═══ SOURCE MATERIAL ═══

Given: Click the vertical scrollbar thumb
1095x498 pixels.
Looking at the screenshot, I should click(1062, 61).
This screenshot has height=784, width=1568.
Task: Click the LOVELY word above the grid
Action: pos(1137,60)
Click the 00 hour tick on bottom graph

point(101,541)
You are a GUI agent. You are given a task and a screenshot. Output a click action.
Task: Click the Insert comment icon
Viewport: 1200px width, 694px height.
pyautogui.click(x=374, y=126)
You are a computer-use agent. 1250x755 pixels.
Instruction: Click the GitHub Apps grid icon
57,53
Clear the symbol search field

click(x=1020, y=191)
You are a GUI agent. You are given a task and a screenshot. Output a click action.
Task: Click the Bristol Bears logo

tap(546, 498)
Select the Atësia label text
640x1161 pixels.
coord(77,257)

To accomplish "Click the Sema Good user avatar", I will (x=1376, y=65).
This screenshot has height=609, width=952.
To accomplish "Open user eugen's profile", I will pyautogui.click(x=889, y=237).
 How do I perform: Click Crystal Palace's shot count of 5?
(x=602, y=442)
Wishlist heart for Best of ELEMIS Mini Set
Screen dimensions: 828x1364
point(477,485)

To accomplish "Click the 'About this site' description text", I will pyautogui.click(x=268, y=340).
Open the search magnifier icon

═══

> [WHAT THE EXERCISE ASKS] Whenever a line above has the word "will" in it, copy that line.

> [ANSWER TO THE PROBLEM]
To accomplish "Click the Sema Good user avatar", I will (x=1376, y=65).
To accomplish "Open user eugen's profile", I will pyautogui.click(x=889, y=237).
To accomplish "Click the 'About this site' description text", I will pyautogui.click(x=268, y=340).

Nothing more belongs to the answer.